Agwe Alert: Gabon Coup Update


General Nguema being sworn in as interim president
General Nguema being sworn in as interim president

Agwe Comment: The Committee for the Transition and Restoration of Institutions (CTRI) in Gabon announced that air, land, and sea borders reopened on the 2nd September 2023. However, the national curfew within the country will remain in effect for the time being. On the 5th September, General Brice Nguema was sworn in as the transitional president, and shorter after declared that power would subsequently be returned to the people through free and transparent elections.


Analysis of AIS transmissions in the area has revealed that vessels located in the primary port of Libreville have commenced their departures, and additional vessels are arriving. This trend is expected to persist, with vessels continuing to operate in Gabonese ports without interruption. Furthermore, air traffic at Libreville International Airport has resumed following the announcement of border openings, facilitating potential crew transfers within the country.

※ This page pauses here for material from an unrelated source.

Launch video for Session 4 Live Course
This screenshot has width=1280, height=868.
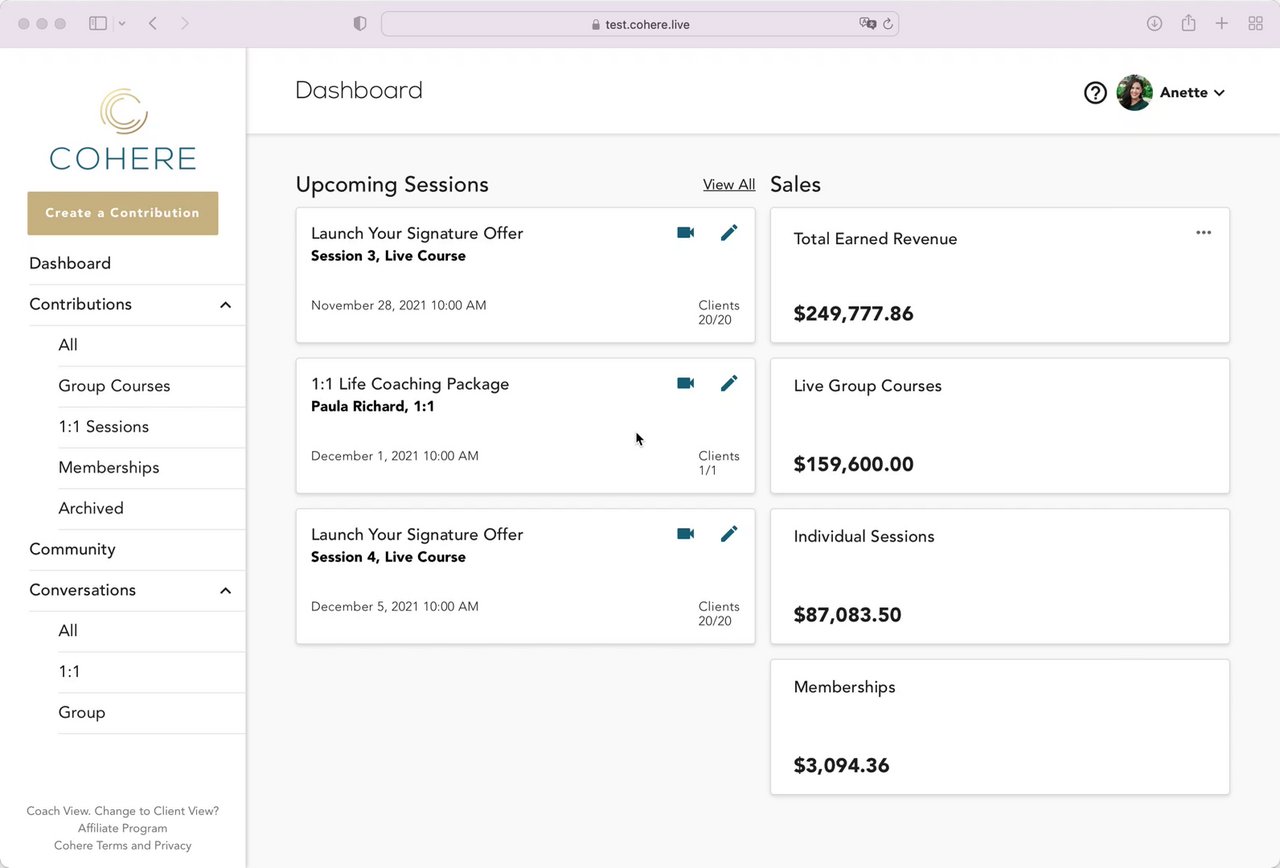pos(685,534)
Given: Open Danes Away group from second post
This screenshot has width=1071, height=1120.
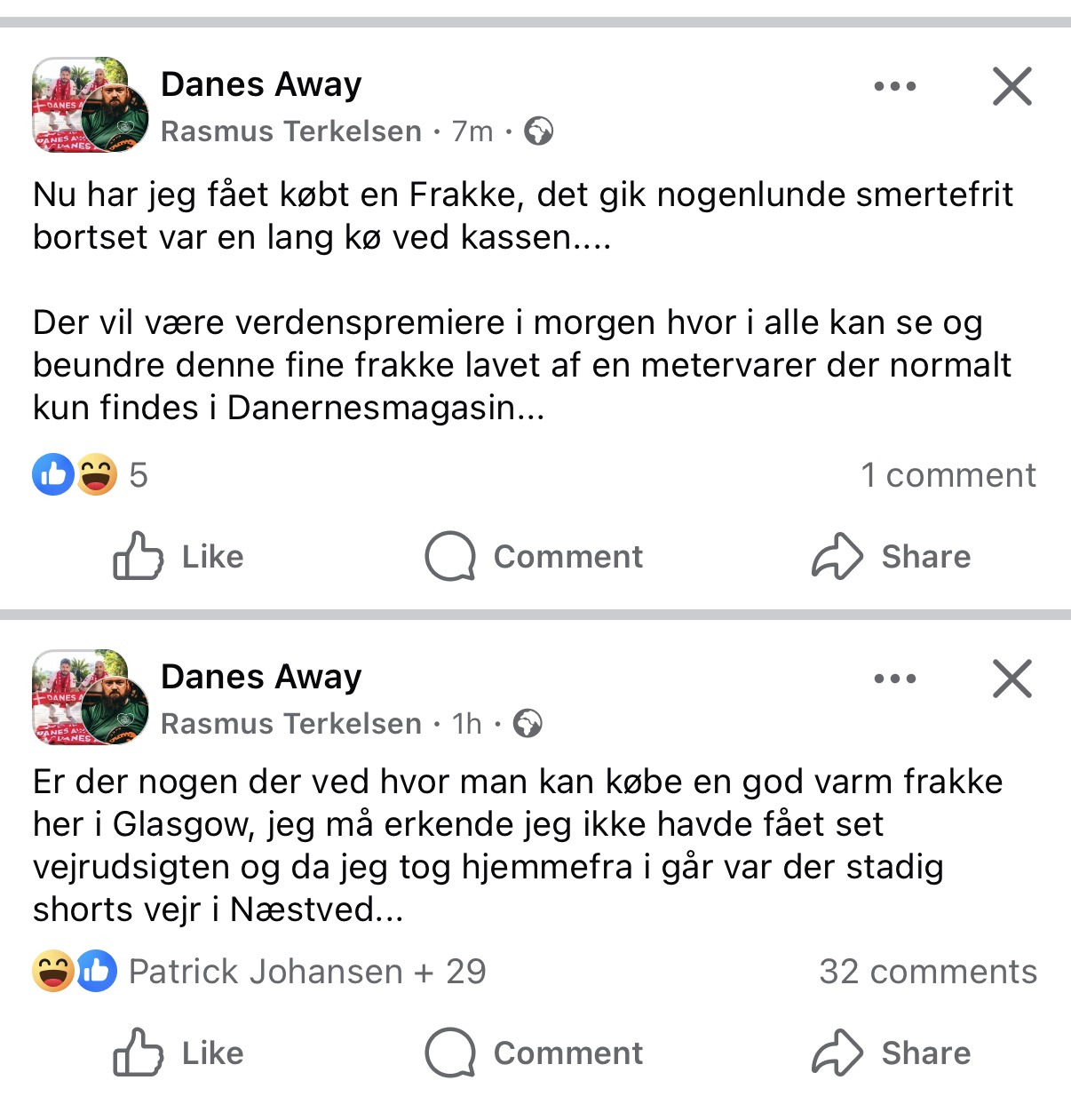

Agwe Assessment: In 2020, the US anti-corruption organization OCCRP alleged that General Nguema and the Bongo family had purchased property in the United States. With the general being accused of corruption and having spent a majority of his career in the Bongo family's inner circle, it is unlikely that this transition will mark a fresh start for the government in Gabon. However, the movement has managed to garner significant support from the public while also uniting the previously divided army, which had long been split along ethnic lines. These factors indicates that the geopolitical situation in Gabon will likely begin to stabilise.


Heightened security measures are likely to be in place in major cities and at all ports of entry and exit. This will almost certainly be in place until at least mid-September. Caution is strongly advised when operating in Gabon. Government facilities, security installations, and areas with large concentrations of police or soldiers should be avoided.